Plate One from The Supreme Current Fashion c. 1805
drawing, coloured-pencil, lithograph, print, paper
drawing
coloured-pencil
lithograph
caricature
paper
coloured pencil
genre-painting
Dimensions 245 × 207 mm (image); 280 × 207 mm (image and te×t); 400 × 267 mm (sheet)
Editor: Here we have Pierre Nolasque Bergeret's "Plate One from The Supreme Current Fashion," created around 1805. It's a lithograph, with drawing and color pencil additions, printed on paper. The figures are quite comical! What should we make of this exaggerated style? Curator: This lithograph offers a fascinating glimpse into the material culture and consumption patterns of the era. The use of colored pencil on top of lithography – consider the layering, the deliberate addition of pigment – it's revealing about artistic labor and the evolving means of production at the time. Notice how the printmaking process allows for a relatively wide distribution, impacting social trends by making fashion accessible in reproduced format. Editor: So, the *means* of making it are as important as *what* it depicts? Curator: Precisely! It’s not just about documenting elite fashion, it’s also a piece of evidence concerning the increasingly commercial nature of taste and social identity.

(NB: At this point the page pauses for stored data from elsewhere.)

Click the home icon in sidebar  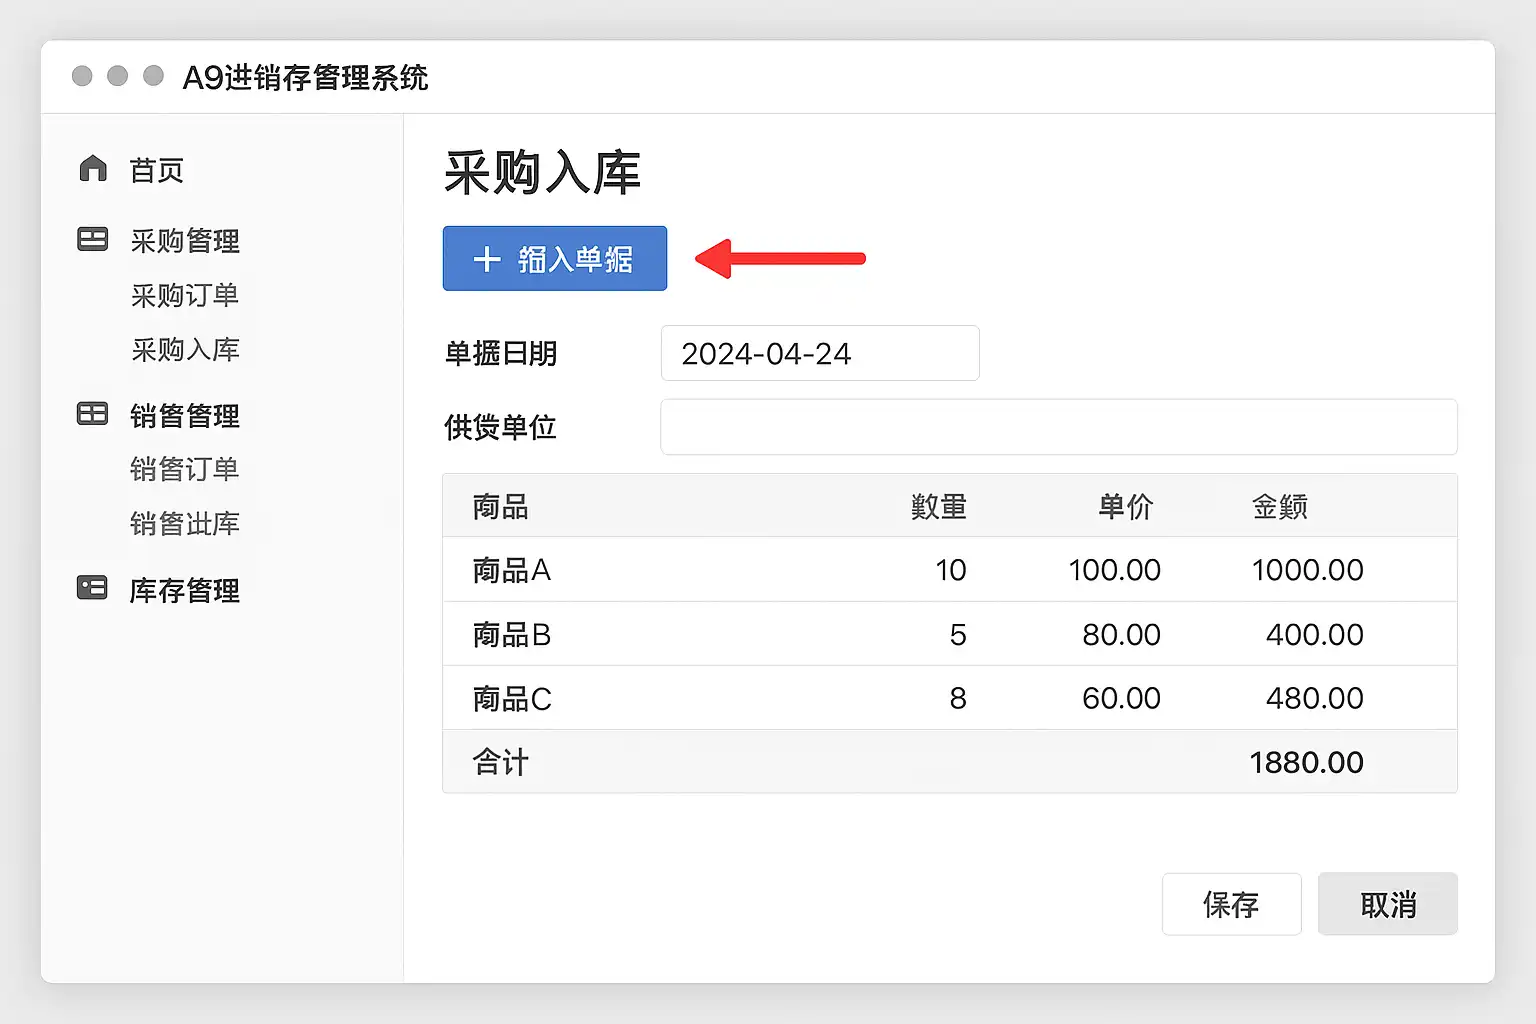tap(93, 169)
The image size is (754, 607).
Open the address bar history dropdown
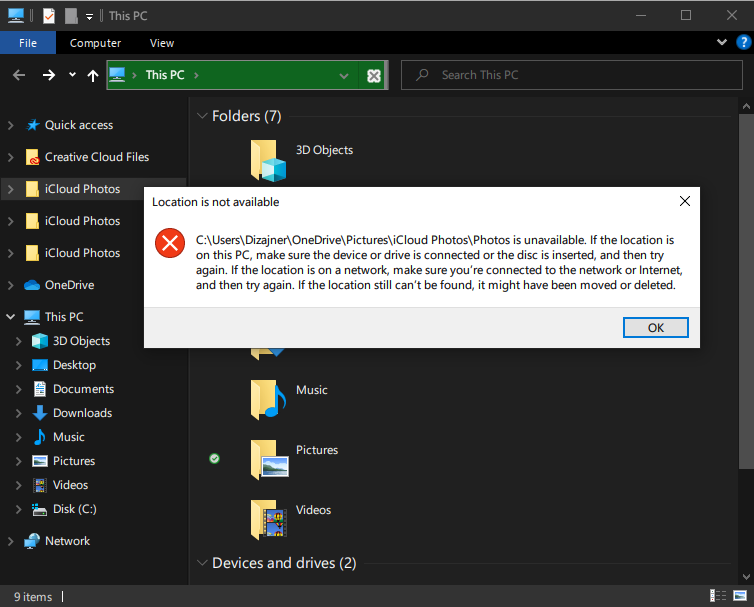click(344, 76)
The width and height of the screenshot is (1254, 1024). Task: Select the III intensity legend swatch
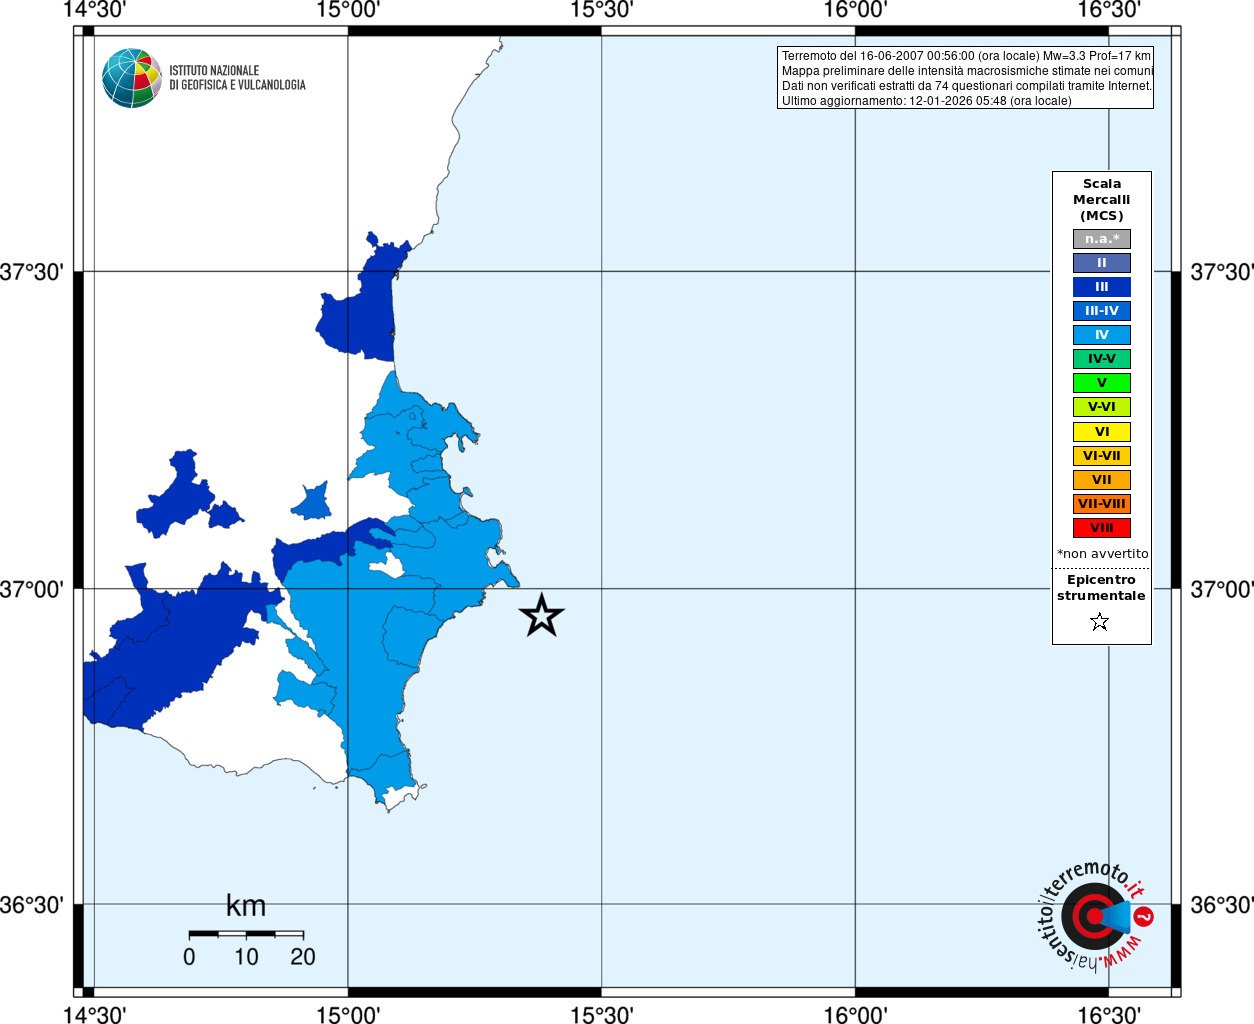1102,287
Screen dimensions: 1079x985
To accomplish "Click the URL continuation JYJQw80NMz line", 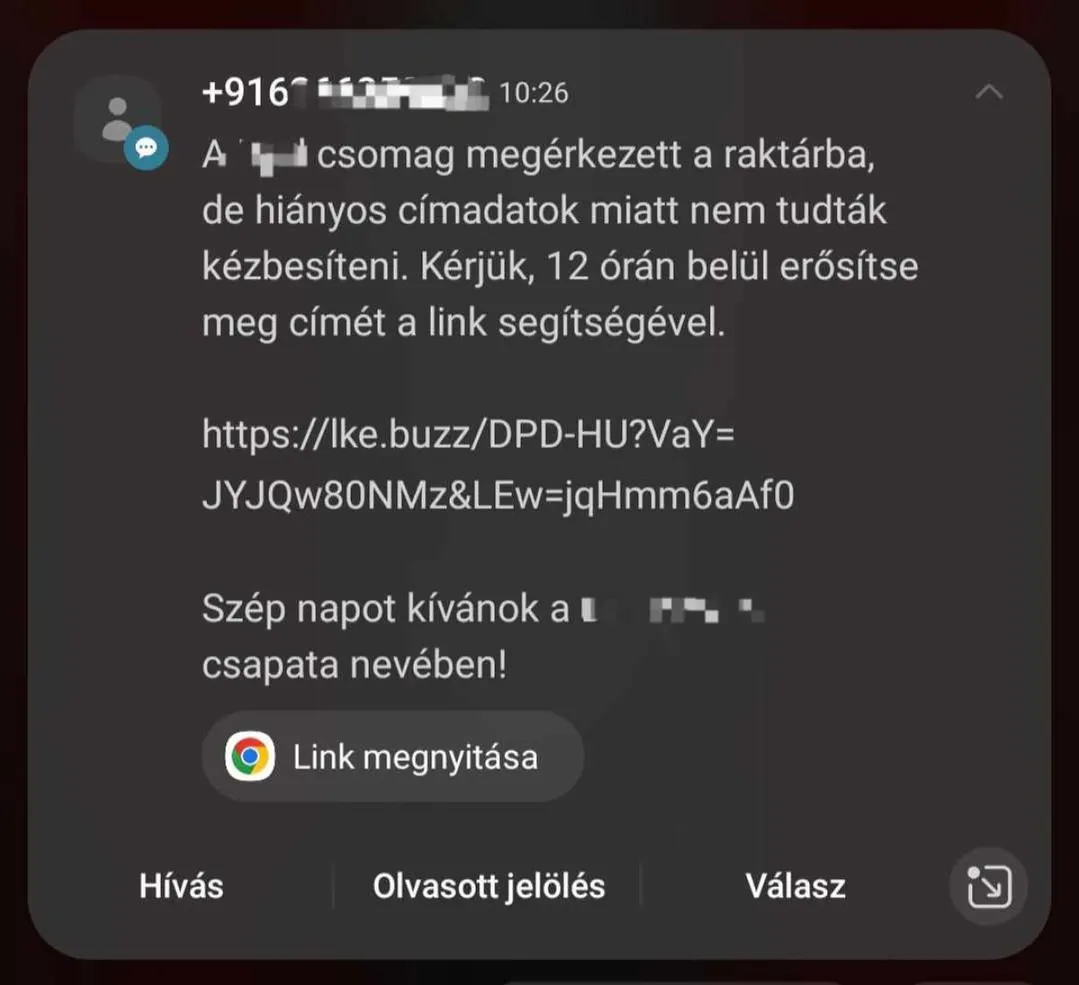I will (x=498, y=496).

Caricature, as we see here, challenges existing high-low art distinctions; how it democratized art as a social and political commentary delivered through printed materials is central to understanding the piece. Consider its potential impact on how people consumed fashion in relation to class distinctions! Editor: So, by distributing satirical images of the fashionable, the artist democratized fashion, or at least commentary on fashion, via accessible media like lithography and prints? Curator: Exactly! And we shouldn’t ignore the social critique embedded within the image. It serves as a record of social posturing and a commentary on the excesses and absurdities of fashionable society, readily available at the marketplace. What does it mean for these individuals and their makers when these images of fashion enter popular consumption through mass-produced prints like this? Editor: I never thought about a lithograph holding so much material and cultural information! Thanks. Curator: My pleasure! Remember to examine beyond the image, into the social landscape it occupied.